Wednesday, March 6, 2013

Pranav Case Analysis by Juan A. Villamor


CASE ANALYIS: PRANAV NEW YORK

Juan A. Villamor
MBAH 10B

I.    Major Problem Identified

The major problem in the case of Pranav New York is the financial losses they are suffering because of weak sales. If the trend continues, they might be forced to close the shop since they cannot afford to continue paying fixed costs (e.g., rent and utilities) without sufficient revenues coming in. The following justifies the statement of the problem:

A.  The proprietors are finding it difficult to finance the shop’s expenses, including operational costs, because not enough money is being generated from the shop’s services offerings. The financial statements for the business’ first three months of operations bear this out.

B.  Investments for planned marketing efforts were put on hold to meet the business’ more pressing financial obligations.

C. The more expensive, higher-margin services (spa) are not getting as many clients compared to the lower-end, lower-margin services (haircut and salon). A breakdown of the financial report, correlated with the service offerings availment distribution report, explains this development.
                                                                       
II.    Analysis of the Possible Causes of the Problem

First, there have been questions about the location of the shop, since demographic study of pedestrian traffic in the general area where the shop is located points out the fact that clients are not predisposed to intentionally going up the third floor to get their hair cut, much more avail of spa services. On the contrary, all the shops of a competing barbershop (Roberto’s) are in the ground floor of their service areas.

Second, marketing efforts to promote the business, considering that it’s a novel concept, have not been enough to drive sufficient traffic to the shop. Considering the competition from highly segmented businesses, i.e., barbershops and salons, that specialize on specific services that Pranav New York hopes to both address, then one would assume that it would be very aggressive in creating a new market or attracting a significant chunk of the existing male market for these services to begin patronizing Pranav New York.

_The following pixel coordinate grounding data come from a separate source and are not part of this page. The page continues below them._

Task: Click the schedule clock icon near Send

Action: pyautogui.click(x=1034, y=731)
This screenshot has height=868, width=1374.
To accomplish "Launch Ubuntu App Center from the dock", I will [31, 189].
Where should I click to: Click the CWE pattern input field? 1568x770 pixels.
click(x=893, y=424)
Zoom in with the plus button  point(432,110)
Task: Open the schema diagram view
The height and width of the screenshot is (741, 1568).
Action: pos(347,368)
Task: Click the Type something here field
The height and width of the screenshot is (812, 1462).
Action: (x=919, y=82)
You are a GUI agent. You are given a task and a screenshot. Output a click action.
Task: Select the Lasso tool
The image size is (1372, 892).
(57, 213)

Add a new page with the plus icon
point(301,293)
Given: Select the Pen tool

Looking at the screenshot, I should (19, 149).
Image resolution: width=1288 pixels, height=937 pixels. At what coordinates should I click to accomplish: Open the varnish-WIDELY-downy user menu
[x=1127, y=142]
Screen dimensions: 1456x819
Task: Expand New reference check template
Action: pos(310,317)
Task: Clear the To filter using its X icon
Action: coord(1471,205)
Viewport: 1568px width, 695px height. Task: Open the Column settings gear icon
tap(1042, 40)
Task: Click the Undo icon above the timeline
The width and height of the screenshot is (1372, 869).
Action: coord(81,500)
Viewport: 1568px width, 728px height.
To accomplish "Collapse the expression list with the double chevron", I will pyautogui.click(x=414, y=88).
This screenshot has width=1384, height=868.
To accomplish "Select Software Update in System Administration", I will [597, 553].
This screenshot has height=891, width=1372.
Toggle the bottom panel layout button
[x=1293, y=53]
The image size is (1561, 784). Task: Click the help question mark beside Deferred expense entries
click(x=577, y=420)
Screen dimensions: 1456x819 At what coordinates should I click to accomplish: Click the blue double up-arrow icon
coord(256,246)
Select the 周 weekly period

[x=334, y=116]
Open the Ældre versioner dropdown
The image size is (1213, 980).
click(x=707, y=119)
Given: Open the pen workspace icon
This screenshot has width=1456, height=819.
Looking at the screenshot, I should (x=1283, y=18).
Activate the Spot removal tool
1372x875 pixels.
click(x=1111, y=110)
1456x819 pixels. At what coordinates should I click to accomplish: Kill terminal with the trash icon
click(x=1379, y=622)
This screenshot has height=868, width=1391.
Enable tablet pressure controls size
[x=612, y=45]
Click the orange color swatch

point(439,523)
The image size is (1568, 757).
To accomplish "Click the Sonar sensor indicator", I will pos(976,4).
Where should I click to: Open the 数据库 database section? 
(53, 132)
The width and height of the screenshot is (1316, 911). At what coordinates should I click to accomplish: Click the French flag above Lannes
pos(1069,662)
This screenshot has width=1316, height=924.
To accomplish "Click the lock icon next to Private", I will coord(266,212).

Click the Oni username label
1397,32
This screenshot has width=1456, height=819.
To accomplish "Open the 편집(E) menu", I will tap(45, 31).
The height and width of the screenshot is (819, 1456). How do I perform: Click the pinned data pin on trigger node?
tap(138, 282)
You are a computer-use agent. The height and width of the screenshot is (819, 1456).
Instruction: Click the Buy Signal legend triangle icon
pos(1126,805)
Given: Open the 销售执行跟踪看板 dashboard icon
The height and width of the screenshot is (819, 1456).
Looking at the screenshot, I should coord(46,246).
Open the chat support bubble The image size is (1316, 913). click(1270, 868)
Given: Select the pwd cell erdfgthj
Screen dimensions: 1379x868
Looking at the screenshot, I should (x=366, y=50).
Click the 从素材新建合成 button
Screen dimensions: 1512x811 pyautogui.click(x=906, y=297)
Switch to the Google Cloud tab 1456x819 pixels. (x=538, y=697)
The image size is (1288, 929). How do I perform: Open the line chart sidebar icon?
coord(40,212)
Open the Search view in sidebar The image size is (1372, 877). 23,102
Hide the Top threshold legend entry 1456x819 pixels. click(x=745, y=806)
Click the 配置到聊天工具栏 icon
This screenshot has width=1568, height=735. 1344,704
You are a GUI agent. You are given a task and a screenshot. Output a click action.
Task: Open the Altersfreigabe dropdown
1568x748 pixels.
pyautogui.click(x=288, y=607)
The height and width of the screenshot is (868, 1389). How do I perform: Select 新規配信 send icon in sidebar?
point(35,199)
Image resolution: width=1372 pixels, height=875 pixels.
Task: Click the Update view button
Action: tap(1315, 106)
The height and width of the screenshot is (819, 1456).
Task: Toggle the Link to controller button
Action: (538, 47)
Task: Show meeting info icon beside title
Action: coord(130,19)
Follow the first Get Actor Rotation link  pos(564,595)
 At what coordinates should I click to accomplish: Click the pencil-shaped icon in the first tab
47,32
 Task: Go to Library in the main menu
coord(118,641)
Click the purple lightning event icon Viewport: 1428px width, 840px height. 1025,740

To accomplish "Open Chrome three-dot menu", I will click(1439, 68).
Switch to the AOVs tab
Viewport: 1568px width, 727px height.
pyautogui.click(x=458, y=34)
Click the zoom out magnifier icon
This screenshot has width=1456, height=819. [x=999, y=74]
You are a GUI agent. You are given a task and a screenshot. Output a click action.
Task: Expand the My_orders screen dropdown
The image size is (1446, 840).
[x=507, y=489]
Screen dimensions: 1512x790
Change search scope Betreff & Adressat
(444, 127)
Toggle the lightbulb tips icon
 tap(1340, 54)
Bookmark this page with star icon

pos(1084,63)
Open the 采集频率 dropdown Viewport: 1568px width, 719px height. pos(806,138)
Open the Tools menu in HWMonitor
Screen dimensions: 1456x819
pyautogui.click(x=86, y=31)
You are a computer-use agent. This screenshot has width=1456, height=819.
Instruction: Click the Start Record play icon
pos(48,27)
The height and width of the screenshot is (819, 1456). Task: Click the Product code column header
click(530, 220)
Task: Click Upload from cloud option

Third, the service offerings and service packages failed to take into account the demographics, preferences and behavior of their target potential market. Thus, the shop was losing customers, or business, from clients who just want a quick, no-frills haircut, or from the male customer interested in having his first, all-around spa and salon service because of an ill-designed and ill-equipped shop. In short, a more comprehensive market study, including that of their competitors and other players in the market, but more importantly of the clearly defined segment of the market that they wanted to hook into becoming regular customers, would have provided the answers to some of the puzzling results of their operations three months after their opening.

Fourth, and related to the preceding analysis, is that the business did not look at operational efficiencies in terms of layout and equipment to maximize profit from revenue generating service offerings relative to higher-end, more costly ones that have no guaranteed clientele. For example, this means that the floor area was not appropriately allocated to ensure maximum revenue from guaranteed moneymakers while demand for the higher-end and more costly services are still being built up. Even the chairs for the barbershop services were not designed to encourage additional services (like a foot spa) while the customer is having his hair cut, because of capital expenditure considerations (i.e., the barber’s chair is more expensive).



III.   Alternatives and Possible Solutions

Given the data that the proprietors now have about the business and its first three months of operations, immediate and necessary steps can be taken to ensure not just the survival of the enterprise, but of its long-term viability. The following can be considered:

A.  Infusion of fresh capital to fund promotional and marketing activities, specifically in-mall initiatives to drive male traffic to the shop. If more money can be poured in, then mainstream marketing events can be staged (contests, media campaigns, celebrity endorsements, etc.). The overall objective of the campaign would be to increase awareness of the concept shop and its services.

B.   Re-design of the shop and refurbishment of the furniture to consider greater operational efficiencies and profit maximization from guaranteed bestsellers and quick moneymakers. These would take into consideration the preferences and needs of the defined target market and create the “experience” unique to the shop, which would help generate loyalty and spur word-of-mouth advertising.

C.  Establish other services and come up with more packages to improve availment of higher margin services without changing location. Aside from potentially expanding the market, this will also enhance brand experience and create bigger value for the business. While these will require additional skills training for the staff, the expansion of talent and skills should represent a long-term investment for the business.

D.  Of course, a final alternative must be considered, and that is transferring the shop to a more attractive and potentially profitable location. This alternative can also be considered together with any or all the preceding suggestions, which would make for a major overhaul of the business. Offhand, however, location as a major factor can be expected to immediately impact on the financial performance of the business.
IV.Recommendation

If funds were not a problem, I would immediately recommend that they transfer the shop and look for a more attractive and potentially profitable location. In my mind, this is the major problem of the business, since the business concept is sound and there is indeed a market for the services being offered by the shop. Suggested improvements in the service offerings and packages, together with new services and packages, can likewise be done, either in the new shop or in its present location. Improved operational efficiencies would increase margins and make for improvements in the shop’s “servicescape”, the overall brand experience. On the whole, enhancements should be driven by better information about the potential target market as well as the clearly defined value proposition that the shop offers to the identified client segment.